:: SELECTED EXTRACT ::
╔══

From 982f88d6bc5051e212d7e5e01177a78ac8259101 Mon Sep 17 00:00:00 2001
From: =?UTF-8?q?=CE=B6eh=20Matt?= <5415177+ZehMatt@users.noreply.github.com>
Date: Fri, 8 Nov 2024 04:36:02 +0200
Subject: [PATCH 6/8] Code cleanup

---
 zasm/include/zasm/core/stringpool.hpp | 52 ++++++++++++++++-----------
 1 file changed, 31 insertions(+), 21 deletions(-)

diff --git a/zasm/include/zasm/core/stringpool.hpp b/zasm/include/zasm/core/stringpool.hpp
index 162e198..5a9ffc3 100644
--- a/zasm/include/zasm/core/stringpool.hpp
+++ b/zasm/include/zasm/core/stringpool.hpp
@@ -27,8 +27,8 @@ namespace zasm
         static constexpr std::size_t kAverageStringSize = 24;
         static constexpr std::size_t kStringsPerBlock = 4096;
         static constexpr std::size_t kBlockSize = kAverageStringSize * kStringsPerBlock;
-        static constexpr std::size_t kUnspecifiedSize = ~std::size_t{ 0 };
         static constexpr std::size_t kMinStringCapacity = 16;
+        static constexpr std::size_t kUnspecifiedSize = ~std::size_t{ 0 };
 
         static_assert(kBlockSize >= kMaxStringSize, "Block size must be bigger than max string size.");
 
@@ -36,13 +36,21 @@ namespace zasm
         static constexpr std::size_t kMaxHashBuckets = 39119;
 
     private:
+        using StringSize = std::conditional_t<
+            kMaxStringSize <= std::numeric_limits<std::uint16_t>::max(), std::uint16_t, std::uint32_t>;
+
+        using BlockOffset = std::conditional_t<
+            kBlockSize <= std::numeric_limits<std::uint32_t>::max(), std::uint32_t, std::uint64_t>;
+
+        using BlockIndex = std::uint32_t;
+
         struct Entry
         {
-            std::size_t hash{};
-            std::size_t blockIndex{};
-            std::int32_t offsetInBlock{};
-            std::int32_t len{};
-            std::int32_t capacity{};
+            std::uint64_t hash{};
+            BlockIndex blockIndex{};
+            BlockOffset offsetInBlock{};
+            StringSize len{};
+            StringSize capacity{};
             std::int32_t refCount{};
             Id nextFreeId{ Id::Invalid };
         };
@@ -54,8 +62,8 @@ namespace zasm
 
         struct Block
         {
-            std::size_t index{};
-            std::size_t used{};
+            BlockIndex index{};
+            std::uint32_t used{};
             std::array<char, kBlockSize> data{};
         };
 
@@ -76,6 +84,11 @@ namespace zasm
             return aquire_(value, size);
         }
 
+        Id aquire(std::string_view str)

╚══

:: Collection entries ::
╔══

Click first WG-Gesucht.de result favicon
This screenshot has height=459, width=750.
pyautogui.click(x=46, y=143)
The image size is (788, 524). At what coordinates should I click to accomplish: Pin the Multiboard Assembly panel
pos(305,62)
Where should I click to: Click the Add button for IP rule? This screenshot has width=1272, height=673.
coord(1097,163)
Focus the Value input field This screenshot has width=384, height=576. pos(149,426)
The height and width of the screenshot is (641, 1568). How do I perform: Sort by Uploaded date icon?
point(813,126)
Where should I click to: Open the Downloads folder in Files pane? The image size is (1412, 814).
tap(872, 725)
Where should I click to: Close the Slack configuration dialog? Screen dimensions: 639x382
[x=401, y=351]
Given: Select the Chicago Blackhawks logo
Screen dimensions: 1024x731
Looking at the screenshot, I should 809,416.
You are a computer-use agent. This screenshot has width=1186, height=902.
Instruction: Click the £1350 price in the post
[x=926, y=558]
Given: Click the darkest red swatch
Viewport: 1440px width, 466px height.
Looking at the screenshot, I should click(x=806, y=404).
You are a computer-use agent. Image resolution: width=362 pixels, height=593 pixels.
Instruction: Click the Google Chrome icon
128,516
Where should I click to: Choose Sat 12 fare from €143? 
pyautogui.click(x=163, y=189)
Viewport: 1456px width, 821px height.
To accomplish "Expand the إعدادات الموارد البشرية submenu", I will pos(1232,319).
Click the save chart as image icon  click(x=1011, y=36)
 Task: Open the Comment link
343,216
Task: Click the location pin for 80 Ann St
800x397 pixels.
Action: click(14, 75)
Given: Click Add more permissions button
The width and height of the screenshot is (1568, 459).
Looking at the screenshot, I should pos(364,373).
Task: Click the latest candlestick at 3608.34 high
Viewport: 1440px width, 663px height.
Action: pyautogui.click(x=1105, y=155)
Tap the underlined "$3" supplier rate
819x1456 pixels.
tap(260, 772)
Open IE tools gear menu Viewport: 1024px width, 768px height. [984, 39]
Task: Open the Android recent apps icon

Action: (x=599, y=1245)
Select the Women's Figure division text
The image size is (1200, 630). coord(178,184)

╚══

:: SET OF TASKS ::
**A)** Update the patch from "From 982f88d6bc5051e212d7e5e01177a78ac8259101 Mon" through "insertions(+), 21 deletions(-)", inclusive, changing "Code cleanup" to "Refactoring".
**B)** Translate the sentence "Block size must be bigger than max string size." from the patch into Spanish.
**C)** How many insertions and deletions does the patch report?

:: PER-TASK ANSWERS ::
**A)**
From 982f88d6bc5051e212d7e5e01177a78ac8259101 Mon Sep 17 00:00:00 2001
From: =?UTF-8?q?=CE=B6eh=20Matt?= <5415177+ZehMatt@users.noreply.github.com>
Date: Fri, 8 Nov 2024 04:36:02 +0200
Subject: [PATCH 6/8] Refactoring

---
 zasm/include/zasm/core/stringpool.hpp | 52 ++++++++++++++++-----------
 1 file changed, 31 insertions(+), 21 deletions(-)

**B)** El tamaño del bloque debe ser mayor que el tamaño máximo de cadena.

**C)** 31 insertions and 21 deletions.